Après un instant d’examen. Lupin prononça :
– Il respire encore.
– Oui, dit M. Formerie, le cœur bat faiblement, mais il bat. Croyez-vous qu’on puisse le sauver ?
– évidemment ! Puisqu’il n’est pas mort, déclara Lupin avec une belle assurance.
Et il ordonna :
– Du lait, tout de suite ! Du lait additionné d’eau de Vichy. Au galop ! Et je réponds de tout.
Vingt minutes plus tard, le vieux Steinweg ouvrit les yeux. Lupin, qui était agenouillé près de lui, murmura lentement, nettement, de façon à graver ses paroles dans le cerveau du malade :
– écoute, Steinweg, ne révèle à personne le secret de Pierre Leduc. Moi, Arsène Lupin, je te l’achète le prix que tu veux. Laisse-moi faire.
Le juge d’instruction prit Lupin par le bras et, gravement :
– Mme Formerie ?
– Mme Formerie est libre. Elle vous attend avec impatience.
– Comment cela ?
– Voyons, monsieur le juge d’instruction, je savais bien que vous consentiriez à la petite expédition que je vous proposais. Un refus de votre part n’était pas admissible…
– Pourquoi ?
– Mme Formerie est trop jolie.
2
Une page de l’histoire moderne
– 1 –
Lupin lança violemment ses deux poings de droite et de gauche, puis les ramena sur sa poitrine, puis les lança de nouveau, et de nouveau les ramena.
Ce mouvement, qu’il exécuta trente fois de suite, fut remplacé par une flexion du buste en avant et en arrière, laquelle flexion fut suivie d’une élévation alternative des jambes, puis d’un moulinet alternatif des bras.

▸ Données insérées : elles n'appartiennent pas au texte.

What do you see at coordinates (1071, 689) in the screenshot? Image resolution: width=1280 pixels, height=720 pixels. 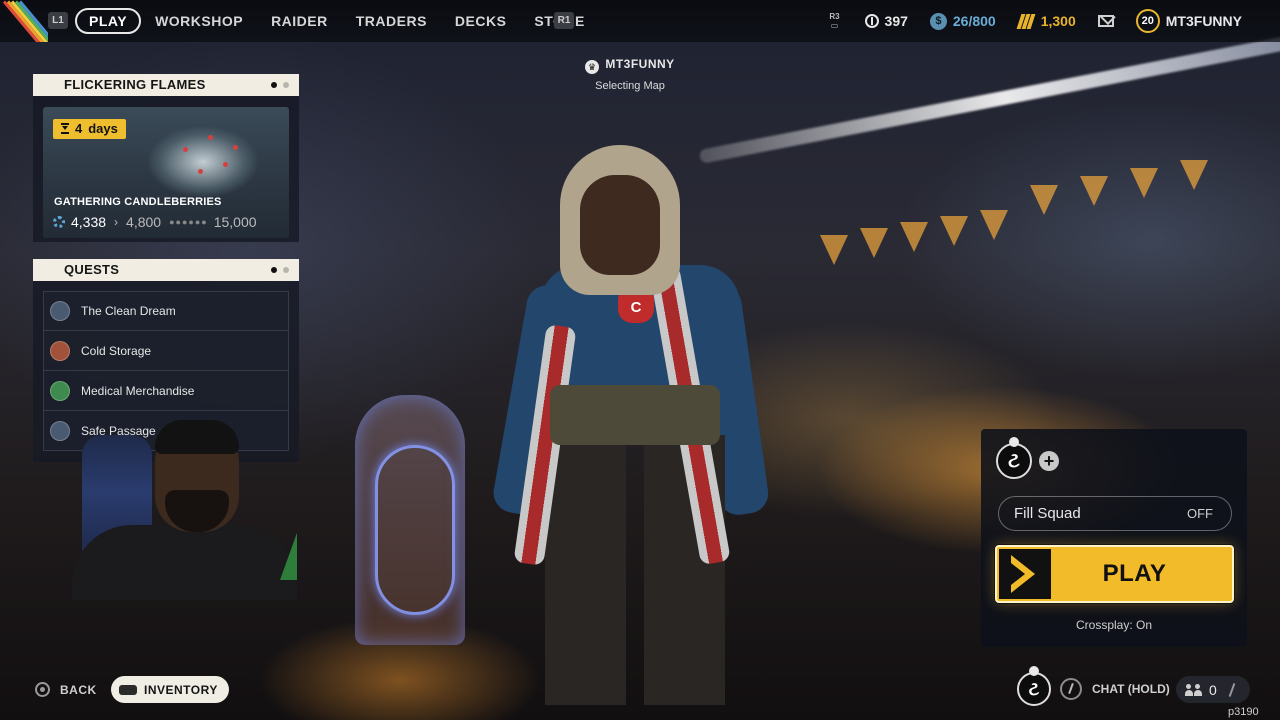 I see `chat-stick-icon` at bounding box center [1071, 689].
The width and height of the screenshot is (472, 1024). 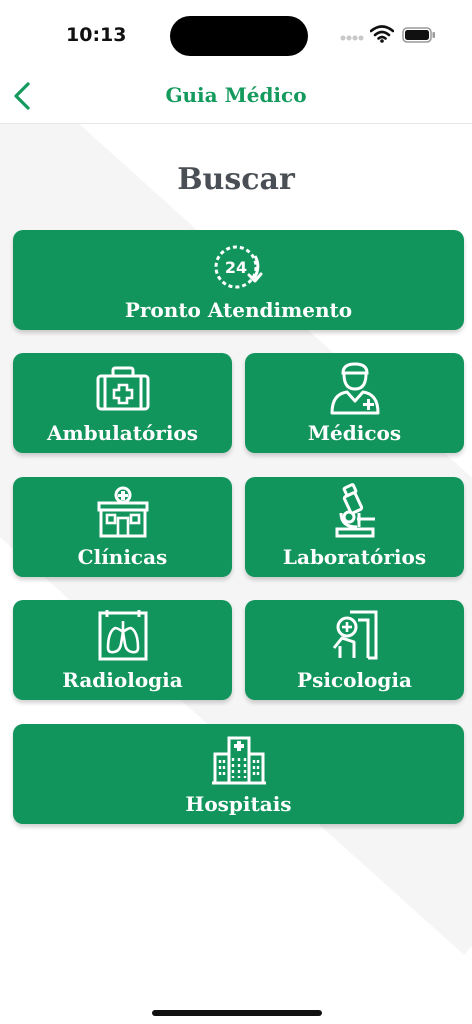 I want to click on ambulatorios-button: Ambulatórios, so click(x=122, y=403).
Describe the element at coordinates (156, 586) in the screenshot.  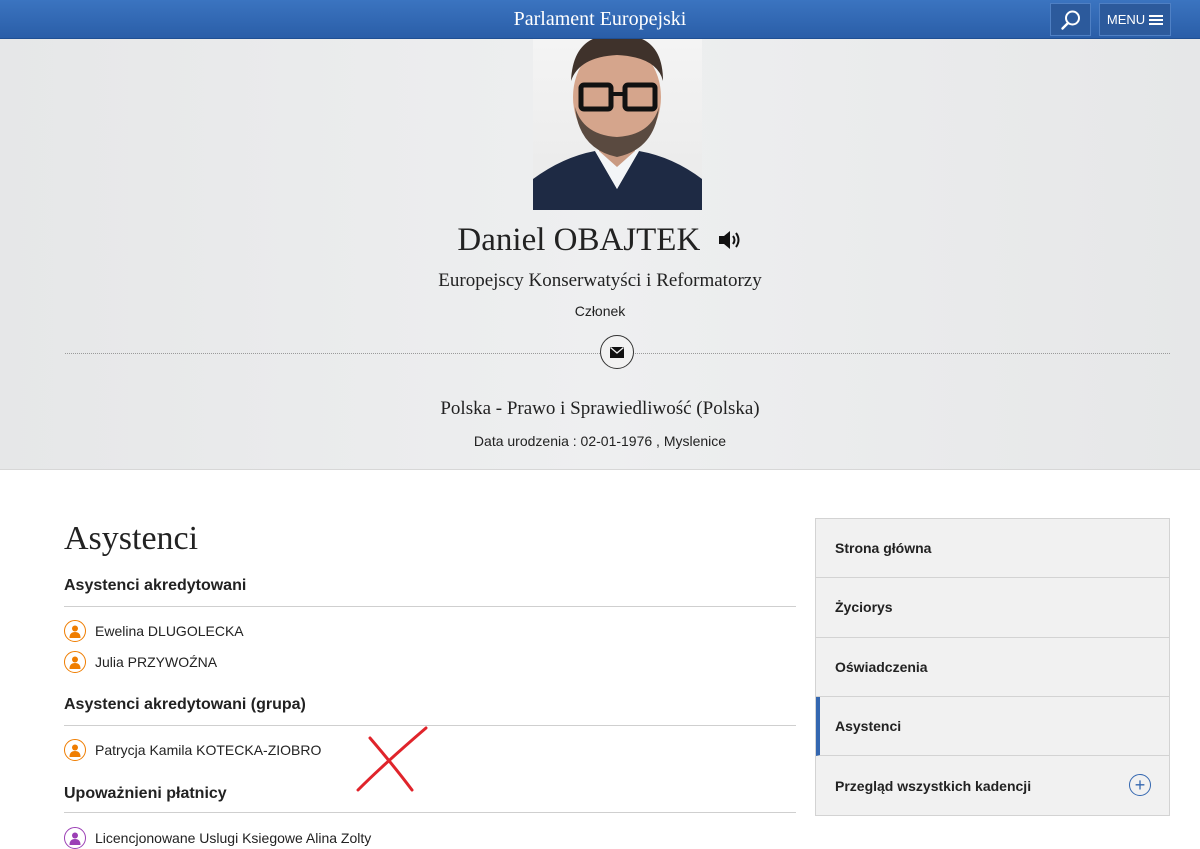
I see `section-title: Asystenci akredytowani` at that location.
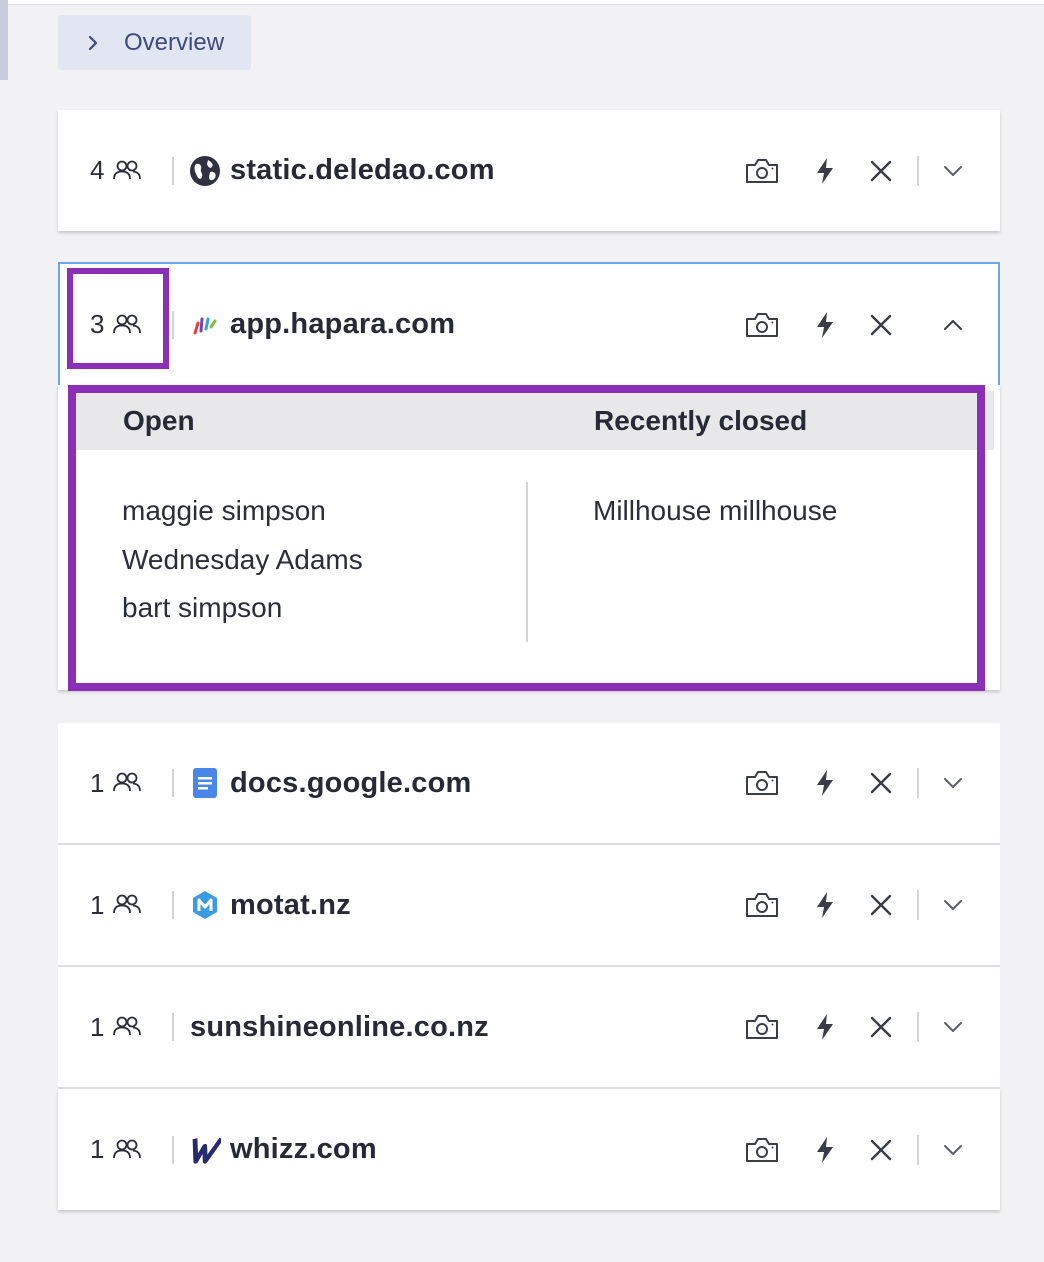 The height and width of the screenshot is (1262, 1044). What do you see at coordinates (343, 324) in the screenshot?
I see `site-domain: app.hapara.com` at bounding box center [343, 324].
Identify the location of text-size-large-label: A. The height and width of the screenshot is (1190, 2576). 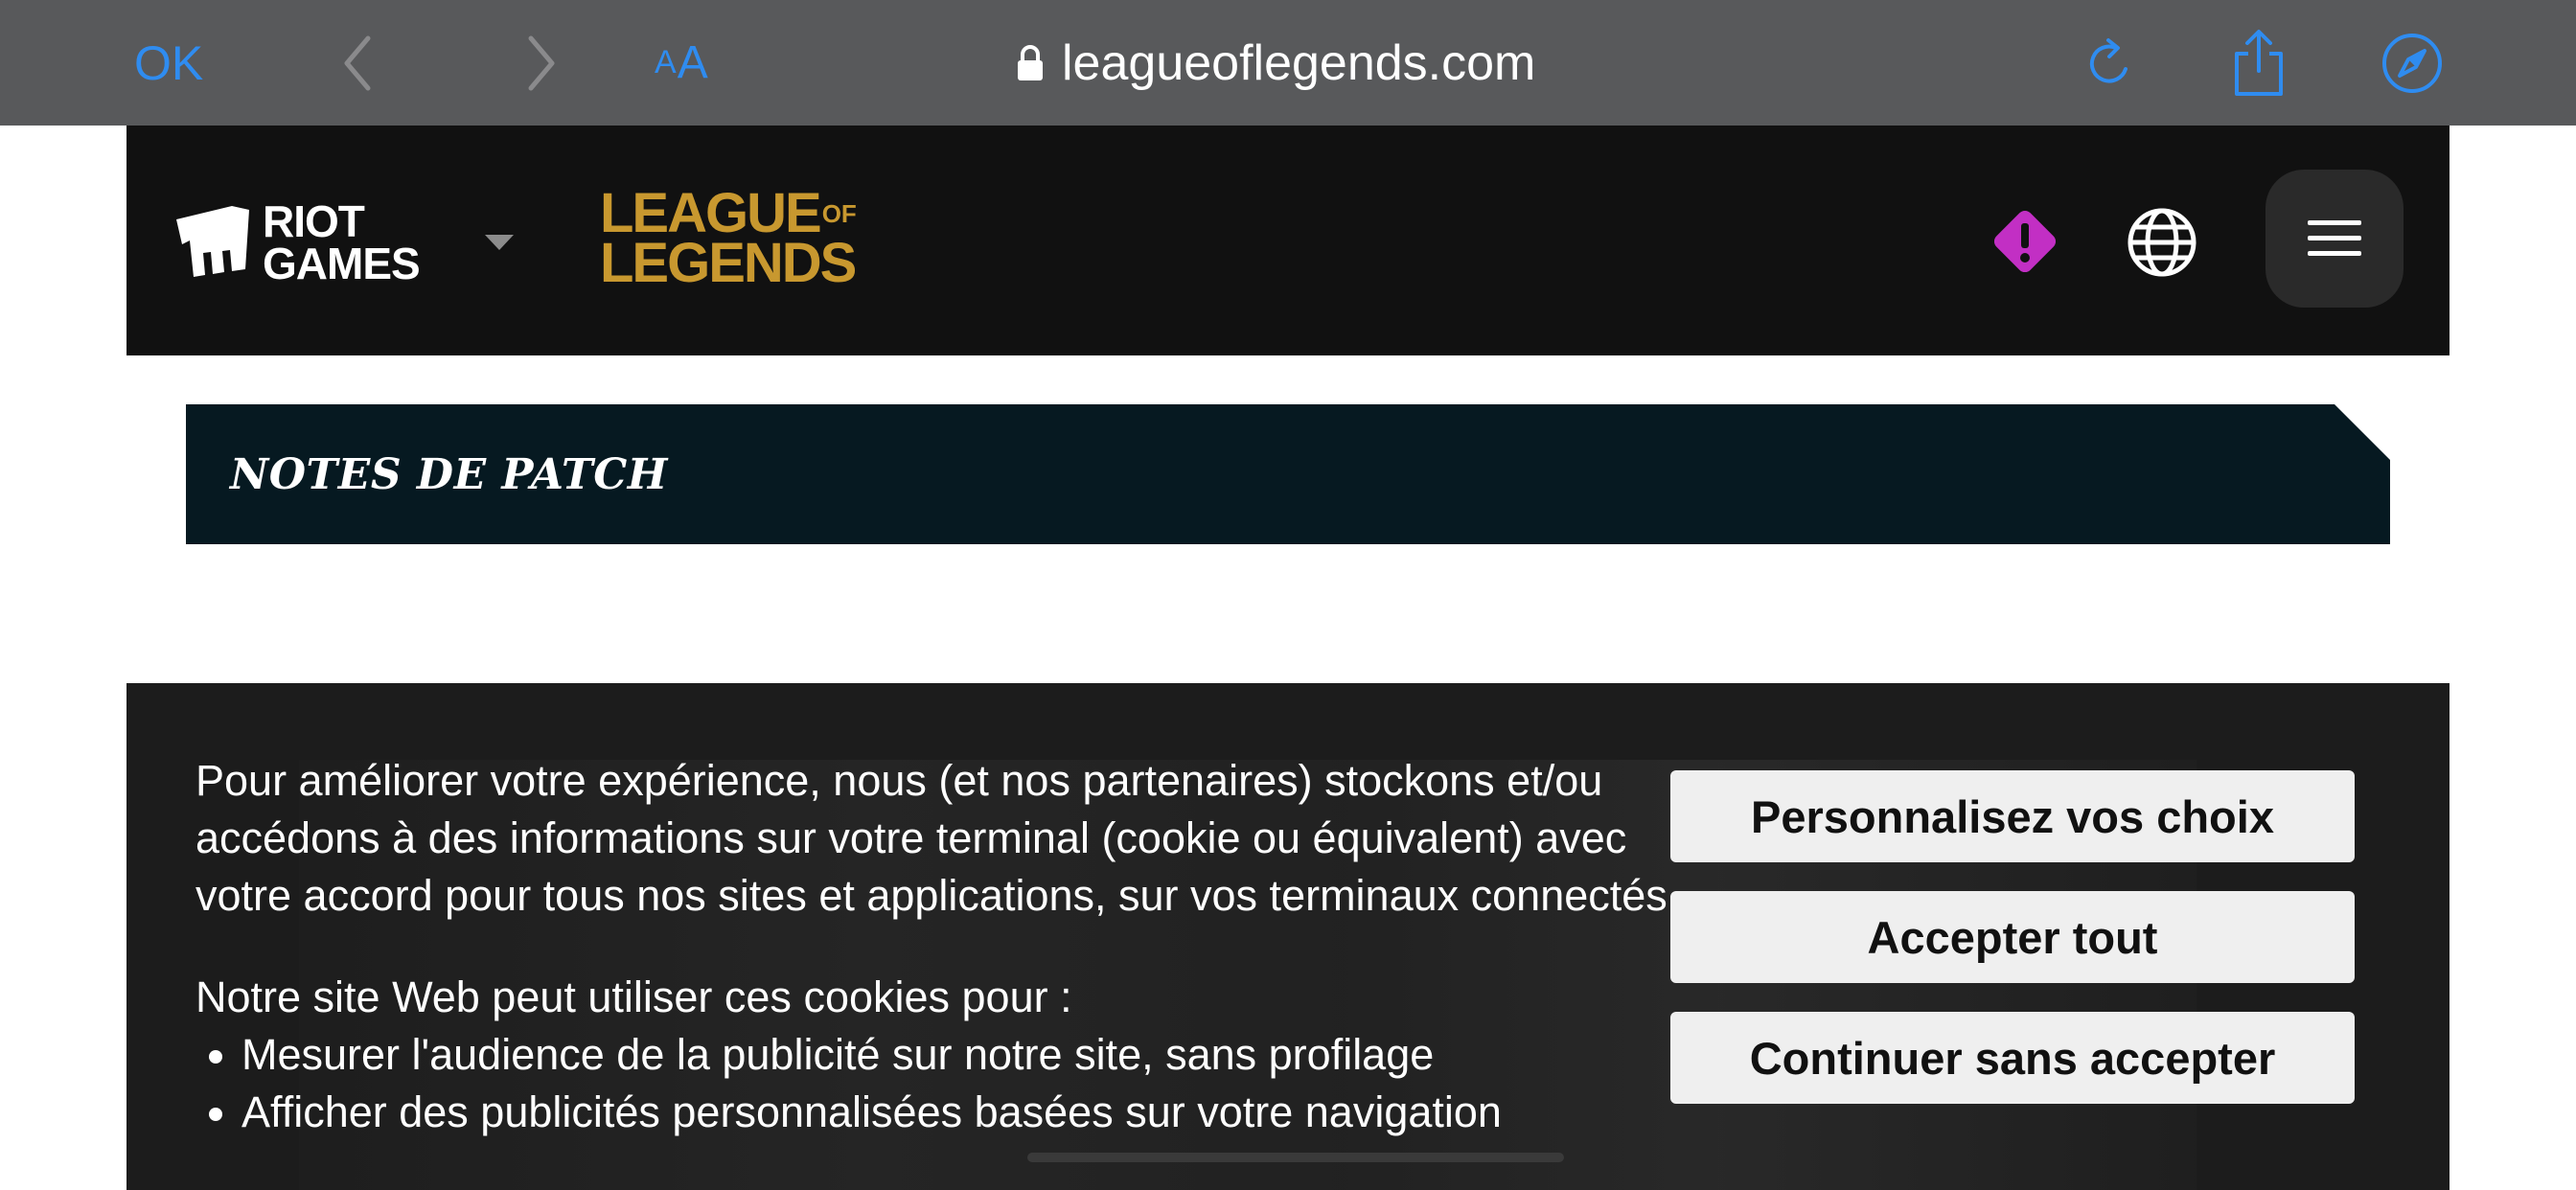
(693, 62).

Cela dura un quart d’heure, le quart d’heure qu’il consacrait chaque matin, pour dérouiller ses muscles, à des exercices de gymnastique suédoise.
Ensuite, il s’installa devant sa table, prit des feuilles de papier blanc qui étaient disposées en paquets numérotés, et, pliant l’une d’elles, il en fit une enveloppe – ouvrage qu’il recommença avec une série de feuilles successives.
C’était la besogne qu’il avait acceptée et à laquelle il s’astreignait tous les jours, les détenus ayant le droit de choisir les travaux qui leur plaisaient : collage d’enveloppes, confection d’éventails en papier, de bourses en métal, etc.
Et de la sorte, tout en occupant ses mains à un exercice machinal, tout en assouplissant ses muscles par des flexions mécaniques, Lupin ne cessait de songer à ses affaires.
Le grondement des verrous, le fracas de la serrure…
– Ah ! C’est vous, excellent geôlier. Est-ce la minute de la toilette suprême, la coupe de cheveux qui précède la grande coupe finale ?
– Non, fit l’homme.
– L’instruction, alors ? La promenade au Palais ? Ça m’étonne, car ce bon M. Formerie m’a prévenu ces jours-ci que, dorénavant, et par prudence, il m’interrogerait dans ma cellule même – ce qui, je l’avoue, contrarie mes plans.